Your instructions: Copy nothing from the entries below except the lines from the one containing "Given: Open the Pair 1 card" through the one containing "The width and", and copy those exactly.

Data to process:
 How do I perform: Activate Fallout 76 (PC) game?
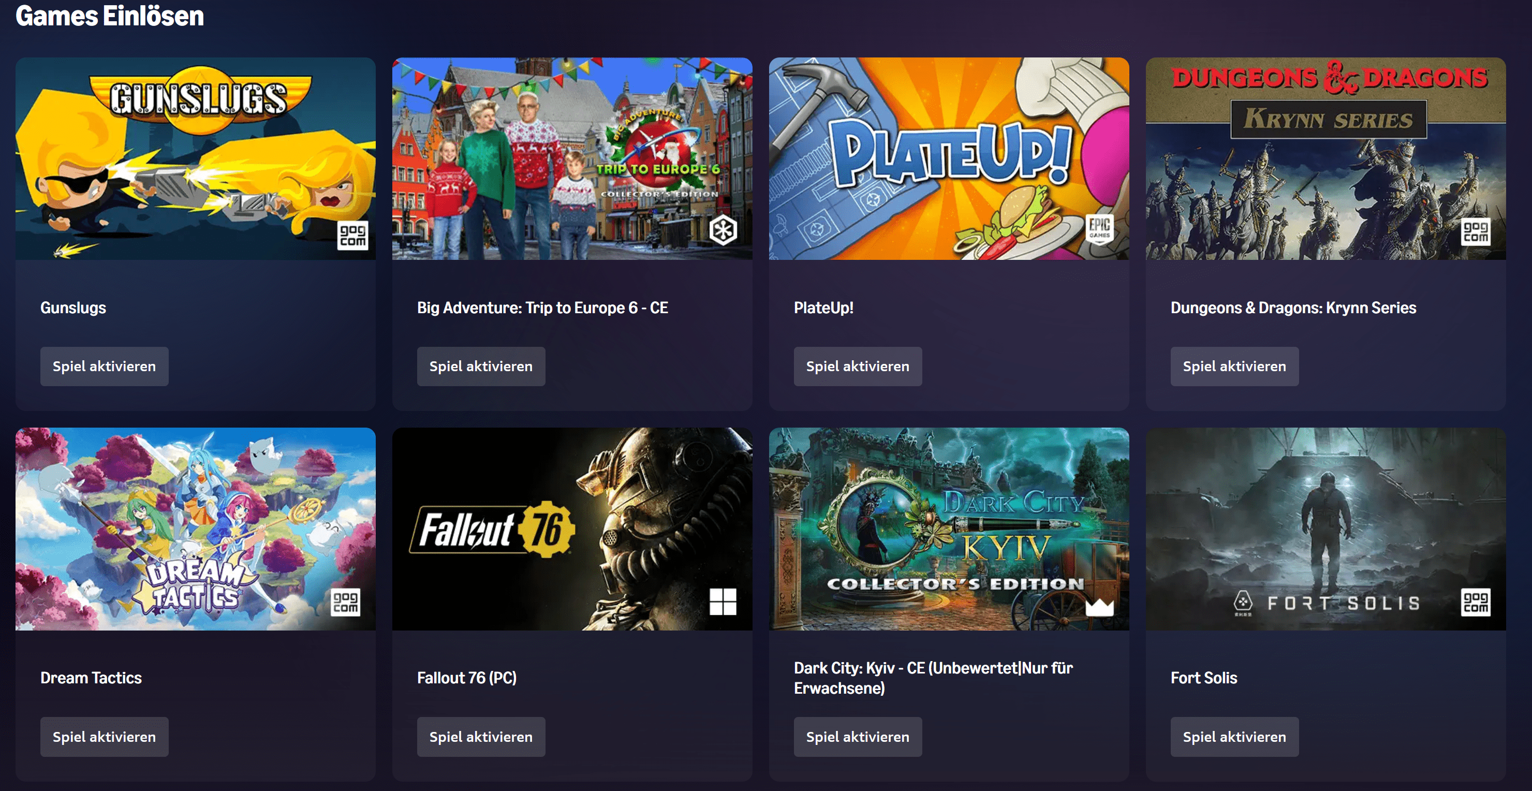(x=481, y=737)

* * *

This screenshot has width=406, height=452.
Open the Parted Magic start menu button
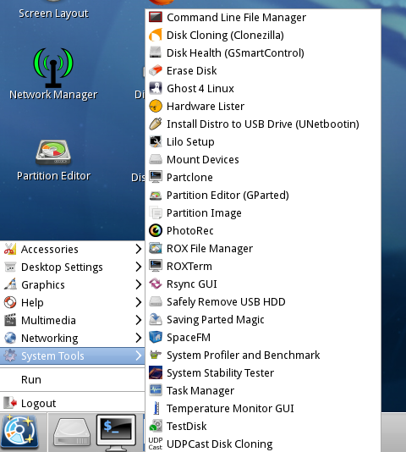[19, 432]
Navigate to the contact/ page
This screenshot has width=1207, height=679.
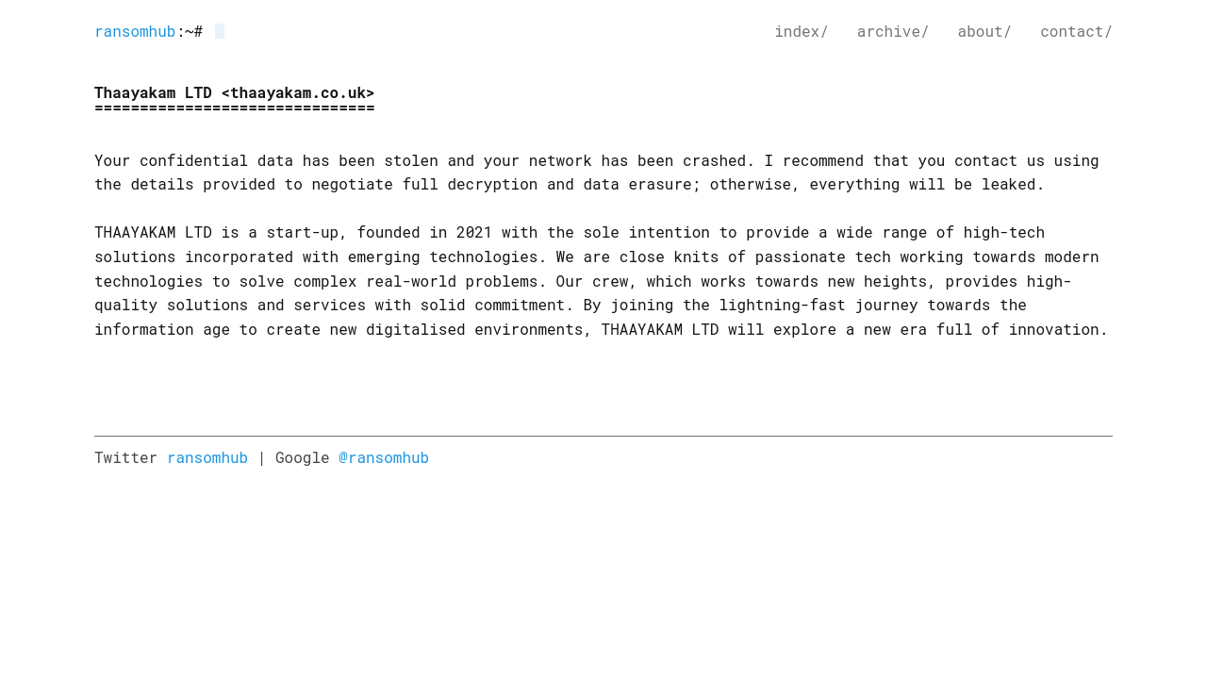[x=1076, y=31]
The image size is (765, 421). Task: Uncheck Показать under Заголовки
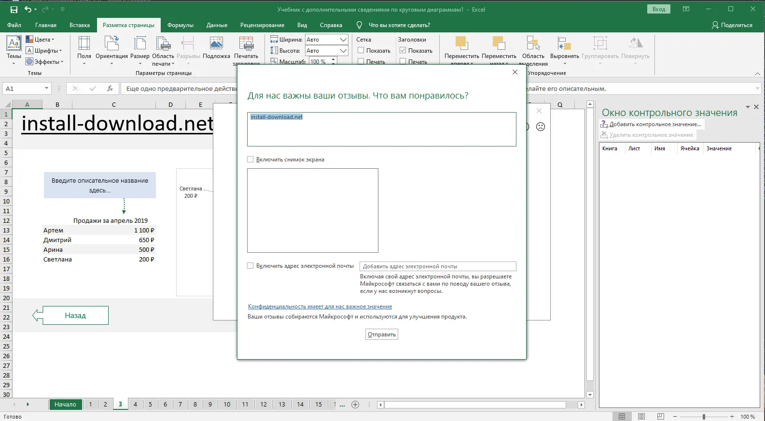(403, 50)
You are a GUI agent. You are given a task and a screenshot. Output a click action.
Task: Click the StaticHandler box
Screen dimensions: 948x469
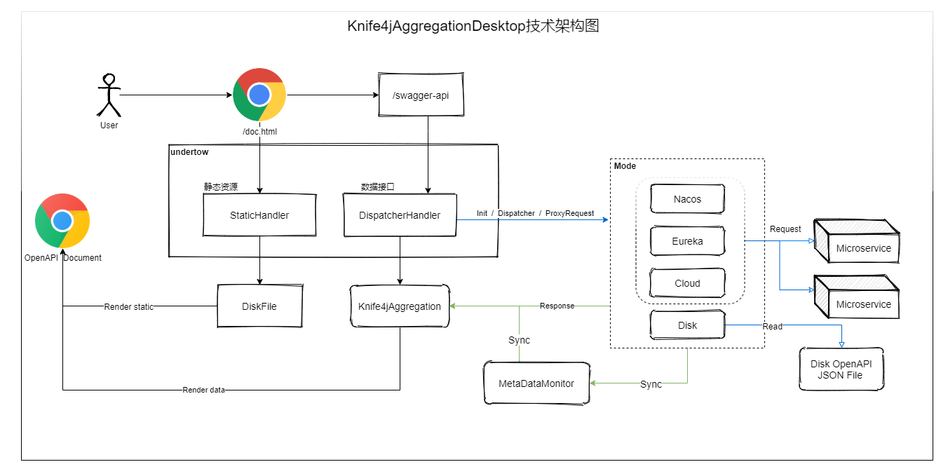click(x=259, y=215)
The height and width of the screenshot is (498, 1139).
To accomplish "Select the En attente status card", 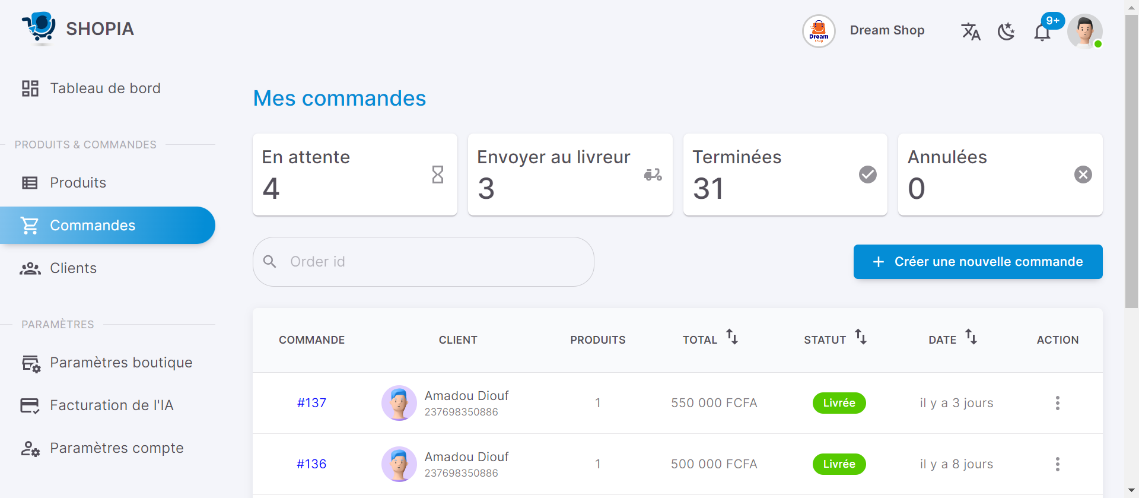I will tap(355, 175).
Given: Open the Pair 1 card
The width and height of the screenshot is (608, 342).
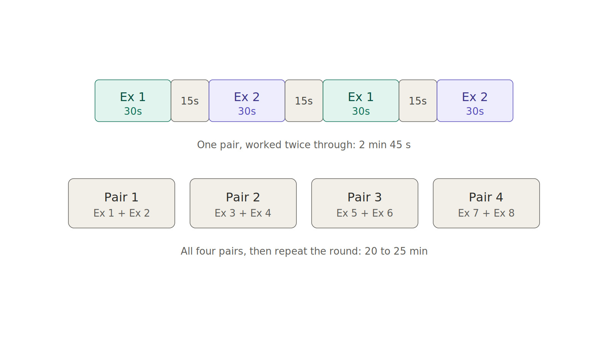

Answer area:
Given: Open the Pair 1 card
The width and height of the screenshot is (608, 342).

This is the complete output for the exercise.